Exercise
Output exactly the lines from the one with "Wynajem długoterminowy Lexus (397, 2421)" to the close of the records below, first and last included.

Exercise input

--- START ---

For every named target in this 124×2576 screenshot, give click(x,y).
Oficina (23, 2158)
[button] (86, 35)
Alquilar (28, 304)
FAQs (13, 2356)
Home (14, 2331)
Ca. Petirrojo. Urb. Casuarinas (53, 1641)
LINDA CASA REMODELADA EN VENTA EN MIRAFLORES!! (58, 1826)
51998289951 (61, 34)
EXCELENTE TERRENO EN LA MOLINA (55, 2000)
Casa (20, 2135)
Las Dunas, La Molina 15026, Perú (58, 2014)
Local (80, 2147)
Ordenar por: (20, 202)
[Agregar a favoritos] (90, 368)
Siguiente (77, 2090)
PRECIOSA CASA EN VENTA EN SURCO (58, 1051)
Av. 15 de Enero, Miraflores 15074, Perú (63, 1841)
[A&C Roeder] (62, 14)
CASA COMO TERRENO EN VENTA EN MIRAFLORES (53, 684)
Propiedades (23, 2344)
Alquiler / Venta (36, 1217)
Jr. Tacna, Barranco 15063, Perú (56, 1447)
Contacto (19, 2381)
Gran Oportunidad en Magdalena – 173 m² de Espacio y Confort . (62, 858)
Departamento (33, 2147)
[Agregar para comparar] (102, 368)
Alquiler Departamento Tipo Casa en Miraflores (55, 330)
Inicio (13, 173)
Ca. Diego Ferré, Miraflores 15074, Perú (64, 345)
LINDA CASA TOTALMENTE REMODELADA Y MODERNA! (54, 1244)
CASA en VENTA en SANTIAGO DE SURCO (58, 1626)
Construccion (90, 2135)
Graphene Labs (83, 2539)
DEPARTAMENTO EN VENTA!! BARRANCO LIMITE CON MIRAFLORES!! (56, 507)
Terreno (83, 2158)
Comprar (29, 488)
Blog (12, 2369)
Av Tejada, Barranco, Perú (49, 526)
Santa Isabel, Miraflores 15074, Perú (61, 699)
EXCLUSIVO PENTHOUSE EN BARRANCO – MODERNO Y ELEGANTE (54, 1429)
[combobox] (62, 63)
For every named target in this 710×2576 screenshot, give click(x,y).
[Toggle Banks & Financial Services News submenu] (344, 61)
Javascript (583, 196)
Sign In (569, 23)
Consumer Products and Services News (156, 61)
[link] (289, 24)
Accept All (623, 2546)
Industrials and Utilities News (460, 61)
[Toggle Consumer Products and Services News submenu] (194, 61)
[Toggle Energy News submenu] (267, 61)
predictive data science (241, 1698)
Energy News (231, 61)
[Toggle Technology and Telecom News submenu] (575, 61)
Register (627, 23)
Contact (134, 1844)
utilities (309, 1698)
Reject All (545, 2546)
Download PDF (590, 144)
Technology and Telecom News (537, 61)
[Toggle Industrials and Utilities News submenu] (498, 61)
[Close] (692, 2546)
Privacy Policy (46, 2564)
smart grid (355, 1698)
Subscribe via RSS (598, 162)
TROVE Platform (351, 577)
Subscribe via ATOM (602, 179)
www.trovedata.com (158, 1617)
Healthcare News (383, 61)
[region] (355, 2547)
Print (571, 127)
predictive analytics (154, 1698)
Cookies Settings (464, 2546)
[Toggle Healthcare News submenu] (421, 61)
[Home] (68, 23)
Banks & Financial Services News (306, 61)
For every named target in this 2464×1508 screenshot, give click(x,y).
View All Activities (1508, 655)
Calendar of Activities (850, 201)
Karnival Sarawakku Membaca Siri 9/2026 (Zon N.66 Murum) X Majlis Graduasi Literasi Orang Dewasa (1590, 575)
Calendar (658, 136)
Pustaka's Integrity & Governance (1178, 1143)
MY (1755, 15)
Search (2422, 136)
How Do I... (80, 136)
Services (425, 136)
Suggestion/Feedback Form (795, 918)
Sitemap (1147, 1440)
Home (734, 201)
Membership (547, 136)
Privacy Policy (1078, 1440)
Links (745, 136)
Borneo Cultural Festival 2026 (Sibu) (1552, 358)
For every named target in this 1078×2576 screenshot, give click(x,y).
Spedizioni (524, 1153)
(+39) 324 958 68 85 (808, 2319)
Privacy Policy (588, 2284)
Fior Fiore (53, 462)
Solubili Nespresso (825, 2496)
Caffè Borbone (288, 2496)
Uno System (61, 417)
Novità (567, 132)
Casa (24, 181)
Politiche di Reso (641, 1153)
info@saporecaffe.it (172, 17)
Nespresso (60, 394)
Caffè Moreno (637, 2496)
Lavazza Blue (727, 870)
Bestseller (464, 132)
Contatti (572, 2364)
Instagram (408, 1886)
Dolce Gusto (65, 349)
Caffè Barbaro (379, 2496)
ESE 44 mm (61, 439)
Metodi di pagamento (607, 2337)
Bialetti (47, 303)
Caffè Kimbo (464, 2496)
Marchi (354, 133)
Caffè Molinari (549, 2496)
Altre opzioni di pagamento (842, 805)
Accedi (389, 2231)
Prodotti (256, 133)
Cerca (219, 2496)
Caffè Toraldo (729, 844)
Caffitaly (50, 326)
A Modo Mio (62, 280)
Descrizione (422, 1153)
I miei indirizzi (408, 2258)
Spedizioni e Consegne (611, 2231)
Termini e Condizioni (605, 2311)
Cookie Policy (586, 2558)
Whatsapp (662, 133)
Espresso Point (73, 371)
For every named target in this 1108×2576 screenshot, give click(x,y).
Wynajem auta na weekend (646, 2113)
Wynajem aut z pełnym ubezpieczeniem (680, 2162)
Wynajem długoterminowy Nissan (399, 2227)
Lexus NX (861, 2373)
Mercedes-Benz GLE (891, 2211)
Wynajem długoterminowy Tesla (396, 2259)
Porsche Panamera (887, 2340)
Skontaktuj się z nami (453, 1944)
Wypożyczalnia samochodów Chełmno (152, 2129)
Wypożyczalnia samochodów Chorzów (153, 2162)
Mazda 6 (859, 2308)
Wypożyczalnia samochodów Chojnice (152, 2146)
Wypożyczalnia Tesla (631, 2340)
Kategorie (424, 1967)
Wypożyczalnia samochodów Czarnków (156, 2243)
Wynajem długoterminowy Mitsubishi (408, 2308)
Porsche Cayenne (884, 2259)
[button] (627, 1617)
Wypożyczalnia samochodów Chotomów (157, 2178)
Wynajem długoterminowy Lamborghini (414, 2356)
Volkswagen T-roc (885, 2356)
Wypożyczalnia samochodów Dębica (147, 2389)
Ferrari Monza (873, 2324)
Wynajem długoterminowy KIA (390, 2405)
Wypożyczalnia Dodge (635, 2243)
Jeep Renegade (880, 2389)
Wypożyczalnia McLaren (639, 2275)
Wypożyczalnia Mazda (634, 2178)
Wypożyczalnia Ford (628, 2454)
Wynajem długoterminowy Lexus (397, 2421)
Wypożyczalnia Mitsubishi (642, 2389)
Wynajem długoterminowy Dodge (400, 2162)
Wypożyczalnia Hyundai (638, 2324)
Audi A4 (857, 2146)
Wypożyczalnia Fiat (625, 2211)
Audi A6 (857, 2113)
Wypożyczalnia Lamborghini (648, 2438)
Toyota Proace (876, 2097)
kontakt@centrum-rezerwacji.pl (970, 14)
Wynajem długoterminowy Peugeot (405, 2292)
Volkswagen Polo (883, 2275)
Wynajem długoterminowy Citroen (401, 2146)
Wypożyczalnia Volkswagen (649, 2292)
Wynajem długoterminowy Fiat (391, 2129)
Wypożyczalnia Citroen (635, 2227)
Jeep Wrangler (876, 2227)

--- END ---

Answer space
Wynajem długoterminowy Lexus (397, 2421)
Wypożyczalnia Mitsubishi (642, 2389)
Wynajem długoterminowy Dodge (400, 2162)
Wypożyczalnia Hyundai (638, 2324)
Audi A4 (857, 2146)
Wypożyczalnia Fiat (625, 2211)
Audi A6 (857, 2113)
Wypożyczalnia Lamborghini (648, 2438)
Toyota Proace (876, 2097)
kontakt@centrum-rezerwacji.pl (970, 14)
Wynajem długoterminowy Peugeot (405, 2292)
Volkswagen Polo (883, 2275)
Wynajem długoterminowy Citroen (401, 2146)
Wypożyczalnia Volkswagen (649, 2292)
Wynajem długoterminowy Fiat (391, 2129)
Wypożyczalnia Citroen (635, 2227)
Jeep Wrangler (876, 2227)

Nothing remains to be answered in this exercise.